To do analysis of those postmortems you need data, the most important points that they like to collect are:

Timing data:

  • start time (e.g. time that that bad commit goes into production and users experience it)
  • detection time (when did someone internally first notice a problem?)
  • end time (issue fully resolved)

Also interested in escalation time (when incident was brought to wider attention, e.g. formal incident response procedure starts), mitigation time (drain/failover/push/rollback), when did we fully understand the impact?, when did we fully understand the root cause?

Incident metadata:

  • root cause categories (e.g. capacity managment, deployment problem, software interfaces, etc)
  • trigger categories (e.g. config push, binary push, user behaviour, third-party service, etc.)

Also interested in severity dimensions, detection method (e.g. got an alert, log tailing, user reported).

They built tooling for:

  • generating a blank postmortem template
  • simple tags to use in postmortem text
  • processing/analysis of postmortems
  • automated capturing irc/email traffic during incidents

Try to make capturing this data easy for postmortem authors. Simple tools can do a lot -- started with Google Sheets and BigQuery!

Q: Threshold for postmortems?

A: Depends on the organizational, Google has strong "postmortem culture", almost every issue that reaches customers gets postmortem'd, probably thousands of people inside the org write postmortems, lots of reading of and commenting on each others' postmortems

@Nagyman
Copy link
Contributor

Nagyman commented Feb 9, 2017

I like the idea of postmortem'ing all issues that reach customers for future preventions. Is there a good way to make this part of our culture? How can we encourage this? Where do the findings go? Postmortem repository? :)

@jonprindiville
Copy link
Member

Is there a good way to make this part of our culture? How can we encourage this? Where do the findings go? Postmortem repository? :)

I like the idea of a repo for this -- encourages commenting on other people's postmortems and makes collaborating on a PM easy.

IMO a repo for these things plus a markdown/rst/whatever template for this gets us pretty far.

In terms of what that template looks like... you think we should workshop that here in this PR/repo, or do that over in the postmortem repo?

@silent1mezzo
Copy link
Contributor

@jonprindiville @Nagyman makes sense. I've sent a couple out recently and could provide a template for them. In regards of the repo, how do you see it structured? By app? Flat with the app names in the filename?

@jonprindiville
Copy link
Member

@silent1mezzo re repo structure: could be very simple, like this TIPs repo, bunch of pm-<identifier>-<slug>.md files. e.g. yesterday perhaps we would have had pm-20170405-tincan-db-drop.md

Obviously <identifier> bit is negotiable, could add another sequence number/letter if we do more than one PM in a day.
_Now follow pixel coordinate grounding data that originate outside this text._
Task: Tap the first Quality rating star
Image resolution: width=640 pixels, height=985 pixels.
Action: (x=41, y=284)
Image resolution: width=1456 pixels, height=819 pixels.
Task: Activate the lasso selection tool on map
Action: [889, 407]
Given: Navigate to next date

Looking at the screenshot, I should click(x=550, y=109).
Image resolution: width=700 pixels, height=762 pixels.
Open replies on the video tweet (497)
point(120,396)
In terms of template I think that the focus should be on ease of writing/reading for humans and not on designing some exhaustive form that captures every possible corner case and tries to enumerate all possible dimensions of data...
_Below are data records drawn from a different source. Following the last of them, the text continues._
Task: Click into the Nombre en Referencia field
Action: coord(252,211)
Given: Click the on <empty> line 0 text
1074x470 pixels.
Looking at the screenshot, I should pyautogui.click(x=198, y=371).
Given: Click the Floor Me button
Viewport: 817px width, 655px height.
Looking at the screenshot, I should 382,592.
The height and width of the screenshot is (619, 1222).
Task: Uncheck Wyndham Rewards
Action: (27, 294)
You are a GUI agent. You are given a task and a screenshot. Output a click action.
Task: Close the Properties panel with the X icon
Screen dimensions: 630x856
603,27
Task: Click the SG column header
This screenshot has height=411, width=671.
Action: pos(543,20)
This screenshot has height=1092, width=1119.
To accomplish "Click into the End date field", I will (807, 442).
(But! having said that, a nice-to-have would be some conventions/tags that make it possible for us to mine this for data at some point... e.g. is it possible to write a tool that would read each incident start/resolution time and graph durations?)

@Nagyman
Copy link
Contributor

Nagyman commented Apr 6, 2017

@jonprindiville read my mind RE: repo structure.
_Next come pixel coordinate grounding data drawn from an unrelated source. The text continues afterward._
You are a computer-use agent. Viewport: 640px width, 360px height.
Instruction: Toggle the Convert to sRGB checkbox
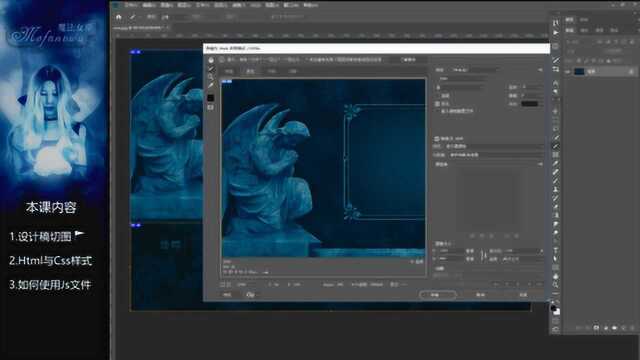pyautogui.click(x=437, y=139)
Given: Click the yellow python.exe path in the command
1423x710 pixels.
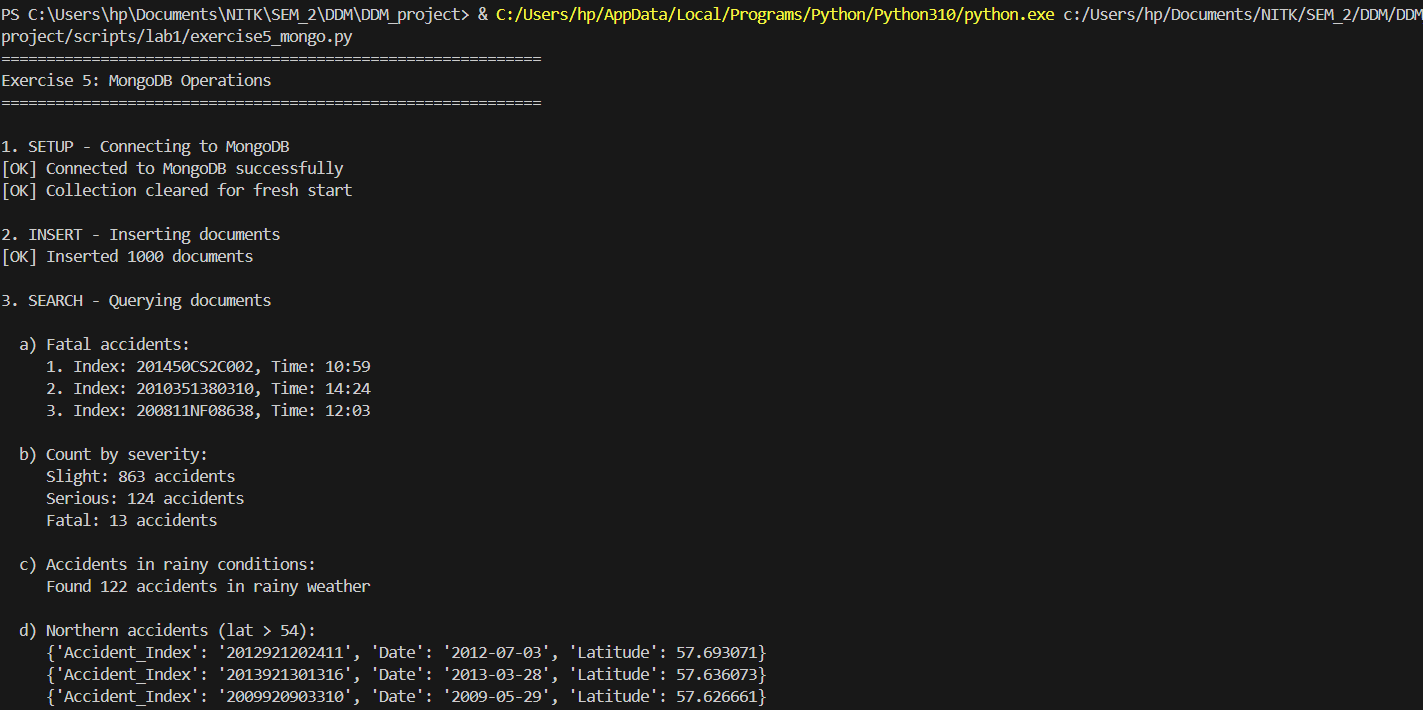Looking at the screenshot, I should pos(775,15).
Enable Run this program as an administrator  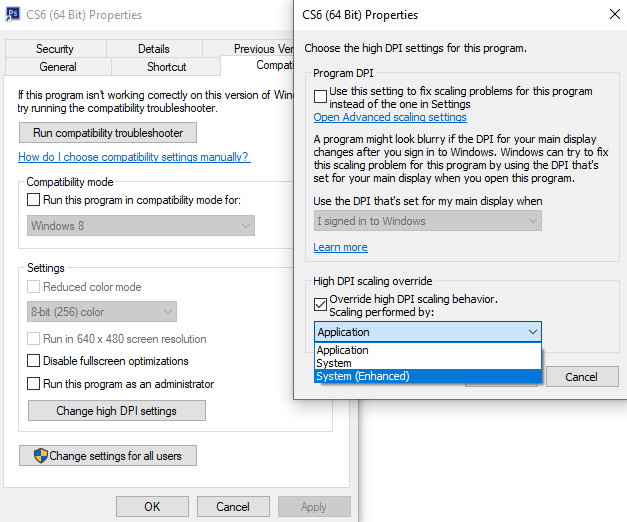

Some basic metadata could be encoded with a bit of convention... For example, Hugo supports some basic YAML-based metadata ... Perhaps something similar in Markdown?

---
title: "spf13-vim 3.0 release and new website"
description: "spf13-vim is a cross platform distribution of vim plugins and resources for Vim."
tags: [ ".vimrc", "plugins", "spf13-vim", "vim" ]
lastmod: 2015-12-23
date: "2012-04-06"
categories:
  - "Development"
  - "VIM"
slug: "spf13-vim-3-0-release-and-new-website"
---

Content of the file goes Here

@jonprindiville
Copy link
Member

That could work nicely, I think. Something like:

author: [email protected]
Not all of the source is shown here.